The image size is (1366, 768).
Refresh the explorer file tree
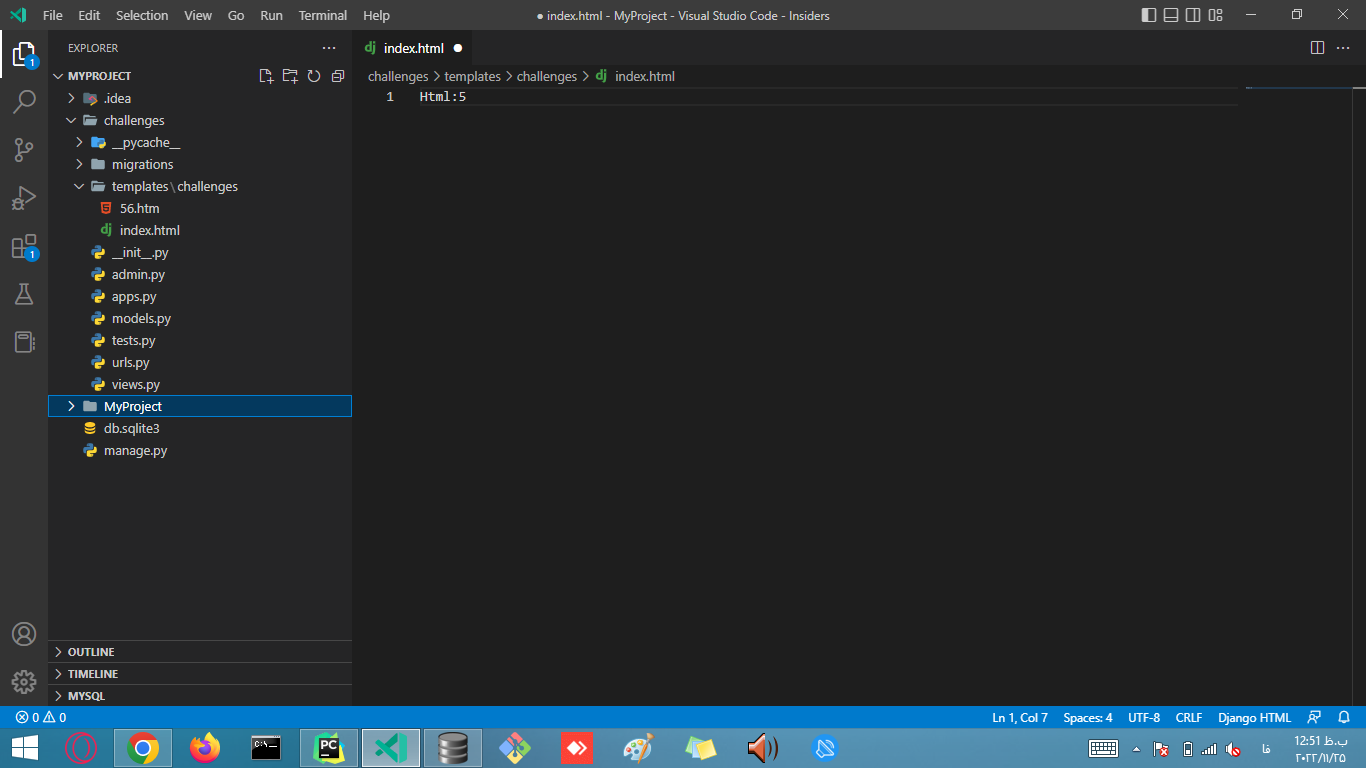click(x=314, y=76)
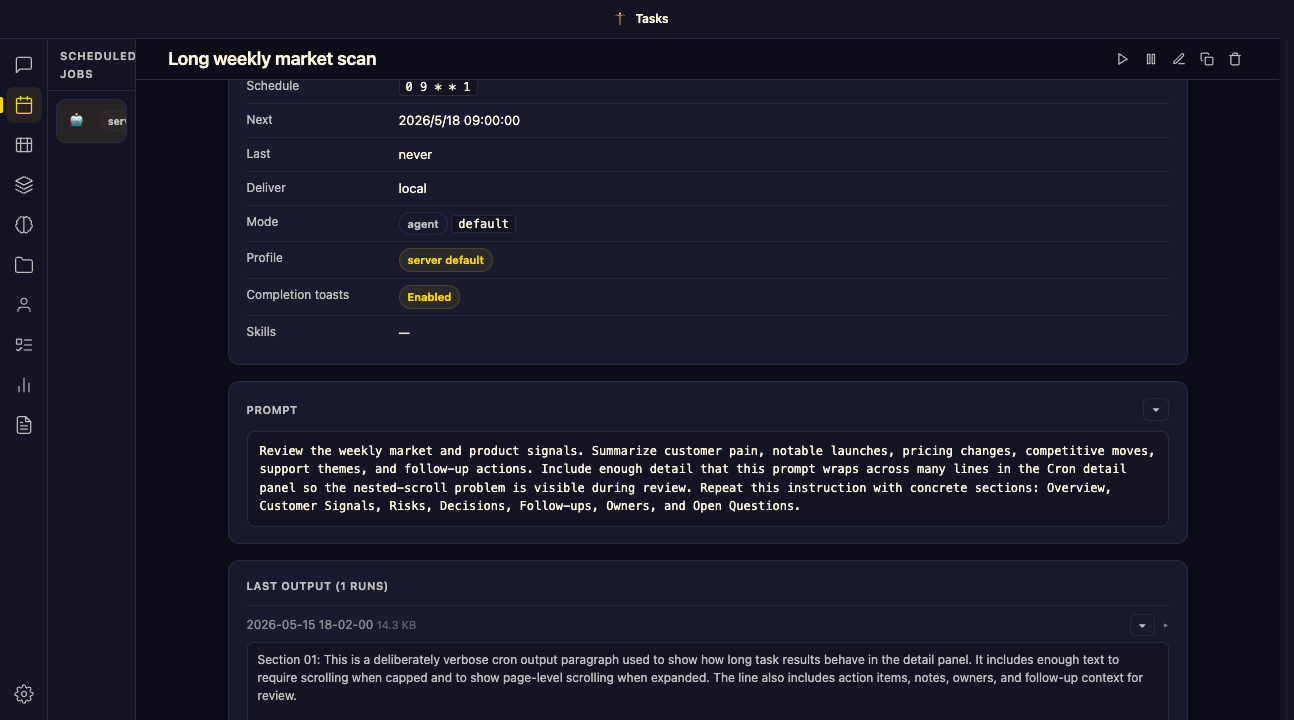Screen dimensions: 1294x720
Task: Click the Enabled completion toasts badge
Action: point(429,297)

□ □ □ □ □ □ □

**PROBLEM DESCRIPTION:** Drop the pictures; repeat the listing above exactly.

**SOLUTION TO THE PROBLEM:**
The image size is (1366, 768).
Refresh the explorer file tree
click(x=314, y=76)
Screen dimensions: 1294x720
Task: Click the Enabled completion toasts badge
Action: point(429,297)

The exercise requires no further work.